***** Texto proporcionado
II. Iglesias y la mística

El refinado gusto del siglo XVIII en conjunto, la sensibilidad plástica del dibujante y del escultor en plata, la sensibilidad auditiva del músico, el sentido detallista del observador de la vida diaria, la tierna nostalgia del enfermizo, la sensualidad medio femenina del púber, las reminiscencias temáticas y estilísticas de esas deliciosas poesías de cancionero y romancerillo («¿Do va la niña / tan de mañana?»; «Vanse mis amores, / madre mía, y déjanme; / moriré cuitada, / que soy niña y tengo fe»; y tantas otras): todo esto entra en la composición de La esposa aldeana, y todo ello se realza allí con todavía otra nota frágil, exótica, de aire perfumado oriental esta vez, la cual influye en el estilo de Iglesias, en su visión poética, y en la concepción de su personaje femenino semi-autobiográfico. En una de las letrillas del primer grupo la zagaleja describe así el goce que le produce pensar en su Alexi: «Que el panal más dulce / para el gusto mío / sólo es ver el rostro de mi pastorcillo» (pág. 418c); lo cual deriva del versículo 11 del capítulo IV del Cantar de los cantares: «Como panal de miel destilan tus labios, oh esposa». En la primera de las letrillas que llevan estribillo, la esposa aldeana se describe a sí haciendo notar que «Morena me llama / quien bien no me quiere /... Si del sol la llama / me trae tostadilla, / como vengo del campo, / no es maravilla» (pág. 420c); lo cual recuerda los versículos 5 y 6 del capítulo I del Cantar de los cantares: «Morena soy... / mas codiciable /... No miréis en que soy morena, / porque el sol me miró». Desde luego, el detalle descriptivo que nos ocupa en este caso es también un tópico de la poesía amorosa de tradición popular («que si soy morenita / yo me lo pasaré. / Esta mi color / morena y tostada / es color quemada / del fuego de amor»); mas el hecho de que en La esposa aldeana tal rasgo aparece junto con otras figuras inspiradas en el Cantar de los cantares hace evidente que éste es aún en el trozo aquí comentado una influencia importante, si bien no la exclusiva.

En el estribillo de la letrilla IV del segundo grupo, se sugiere una analogía entre el corazón de la esposa o amada y una casa: «Que en vano a la puerta llama / quien no llama al corazón» (pág. 421a); comparación que recuerda, en primer lugar, los versículos 2 y 6 del capítulo V del Cantar de los cantares, y en segundo lugar, la Noche oscura de San Juan de la Cruz (1): «Yo dormía, pero mi corazón velaba. / La voz de mi amado que llamaba: / 'Abreme, hermana mía... /...' Abrí yo a mi amado, / mas mi amado se había ido, había ya pasado, / y tras su hablar salió mi alma» (2); «En una noche oscura. /... salí sin ser notada, / estando ya mi casa sosegada. / A oscuras, y segura / por la secreta escala disfrazada», etc. No deja de ser sugestivo el que en la misma letrilla venga a tratarse de rondar rejas («cesa de observar la reja, / que rondas sin ocasión»), ya que también en el Cantar de los cantares se nos presenta el amado «tras nuestra pared, / mirando por las ventanas, / mostrándose por las rejas» (cap. II, versículo 9). En una de las poquísimas letrillas escritas desde el punto de vista masculino, la célebre de La rosa de abril, la zagaleja es en parte descrita así: «El rosado aliento / que yo a percibir / llegué de sus labios, / me saca de mí: / bálsamo de Arabia / y olor de jazmín / excede en fragancia / la rosa de abril» (pág. 422b); versos que contienen una reminiscencia inconfundible de ese lugar del Cantar de los cantares en el que se describe a la esposa afirmando que es mejor «el olor de tus ungüentos que todas las especies aromáticas» (IV, 10). Nótese también que el estribillo de la letrilla ahora en cuestión hace recordar las primeras palabras del capítulo II del Cantar de los cantares: «Yo soy la rosa de Sarón».
**********
» Tareas pendientes:
[A] Responda con base en el texto sobre Iglesias y la mística:
(i) ¿De qué versículo y capítulo del Cantar de los cantares deriva el verso «Que el panal más dulce / para el gusto mío»?
(ii) ¿Qué analogía sugiere el estribillo de la letrilla IV del segundo grupo?
(iii) ¿Qué palabras del Cantar de los cantares recuerda el estribillo de La rosa de abril?
[B] Según el texto sobre Iglesias y la mística, la descripción de la esposa como «morena» es también un tópico de la poesía amorosa popular. Explique por qué el texto sostiene, aun así, que el Cantar de los cantares es una influencia importante en ese pasaje.
[C] Reescriba en forma de lista el párrafo del texto sobre Iglesias y la mística que empieza con «En el estribillo de la letrilla IV», conservando sus datos principales.
***** Datos almacenados
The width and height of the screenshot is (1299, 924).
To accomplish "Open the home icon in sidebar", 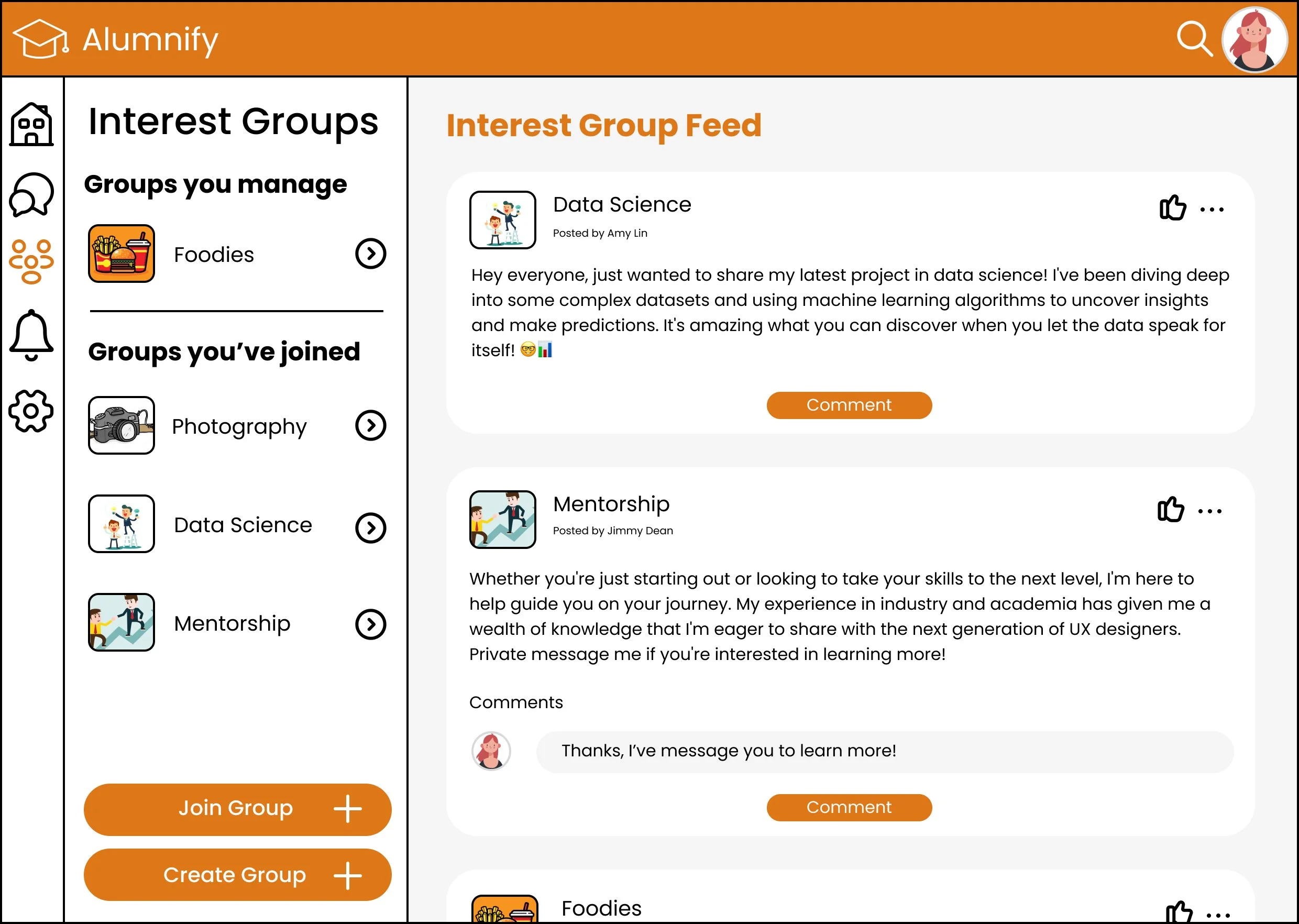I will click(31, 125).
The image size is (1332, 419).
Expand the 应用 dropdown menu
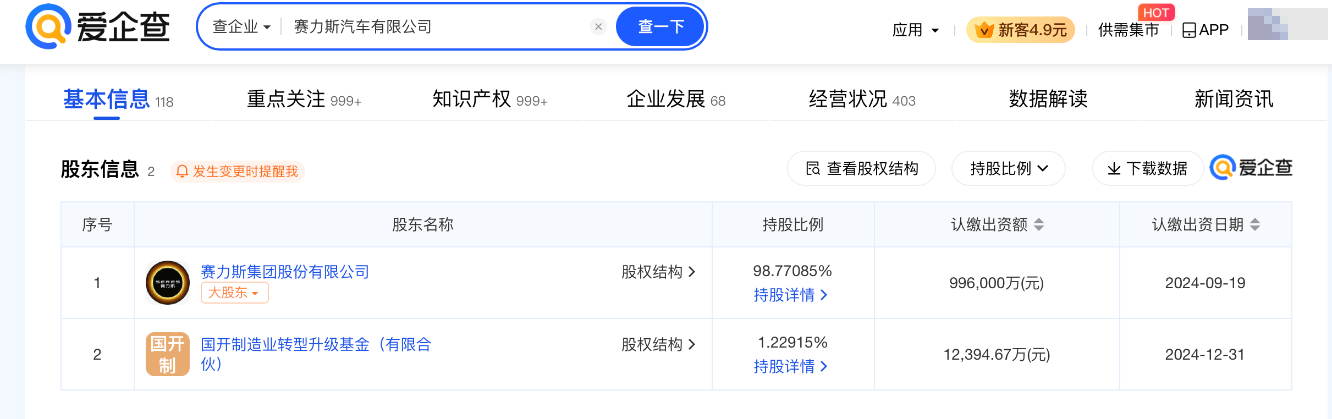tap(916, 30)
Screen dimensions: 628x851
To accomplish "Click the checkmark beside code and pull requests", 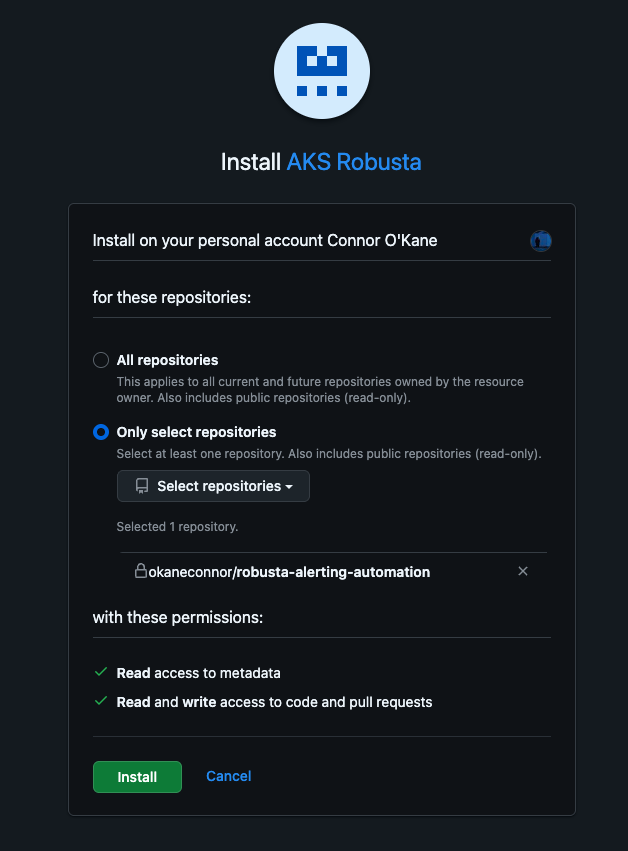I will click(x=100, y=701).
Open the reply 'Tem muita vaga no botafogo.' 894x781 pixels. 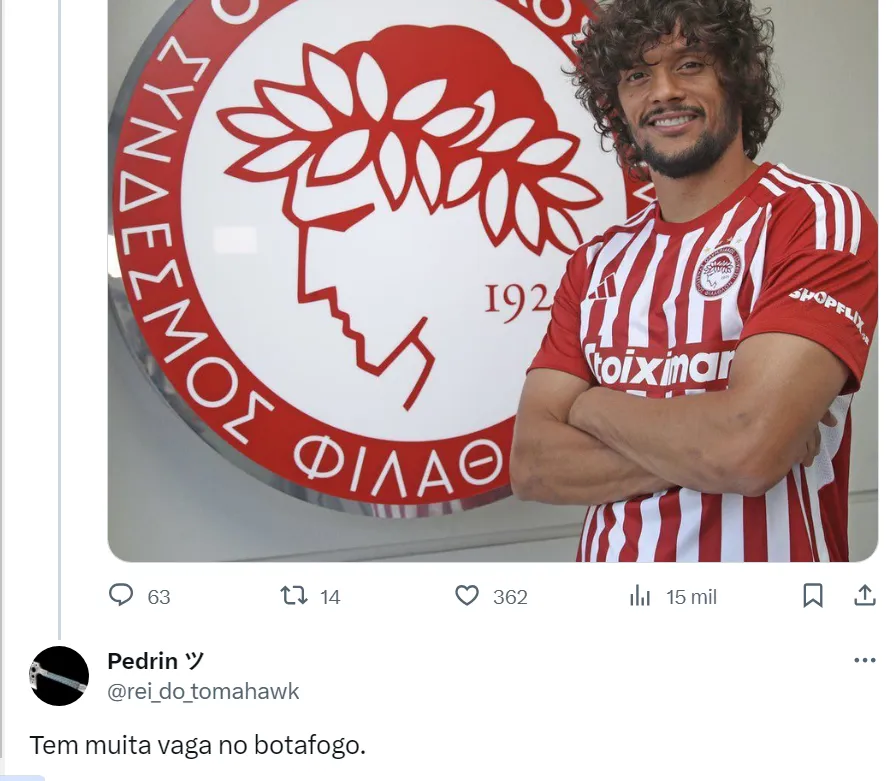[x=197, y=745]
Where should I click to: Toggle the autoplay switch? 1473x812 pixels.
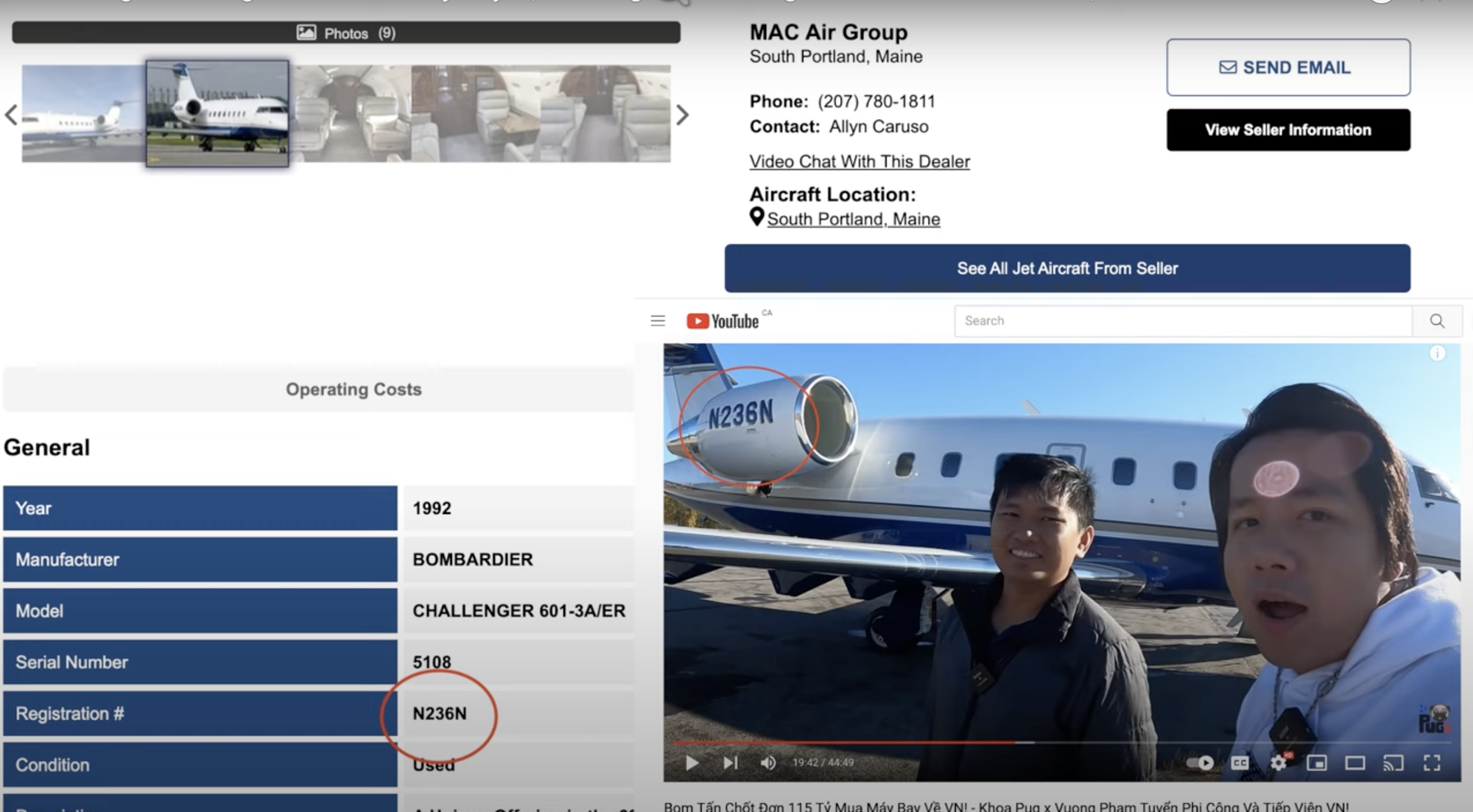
**********
» Respuestas desarrolladas:
[A]
(i) Del versículo 11 del capítulo IV.
(ii) Una analogía entre el corazón de la esposa o amada y una casa.
(iii) Las primeras palabras del capítulo II: «Yo soy la rosa de Sarón».

[B] En La esposa aldeana ese rasgo aparece junto con otras figuras inspiradas en el Cantar de los cantares. Por eso el texto considera evidente que el Cantar es allí una influencia importante, aunque no la única.

[C]
- El estribillo de la letrilla IV del segundo grupo compara el corazón de la esposa con una casa: «Que en vano a la puerta llama / quien no llama al corazón».
- Esa comparación recuerda los versículos 2 y 6 del capítulo V del Cantar de los cantares y la Noche oscura de San Juan de la Cruz.
- La misma letrilla habla de rondar rejas, y en el Cantar (cap. II, versículo 9) el amado aparece «mostrándose por las rejas».
- En La rosa de abril, una de las pocas letrillas escritas desde el punto de vista masculino, la fragancia del aliento de la zagaleja recuerda el Cantar (IV, 10), donde el olor de los ungüentos de la esposa supera a todas las especias aromáticas.
- El estribillo de esa letrilla evoca el comienzo del capítulo II del Cantar: «Yo soy la rosa de Sarón».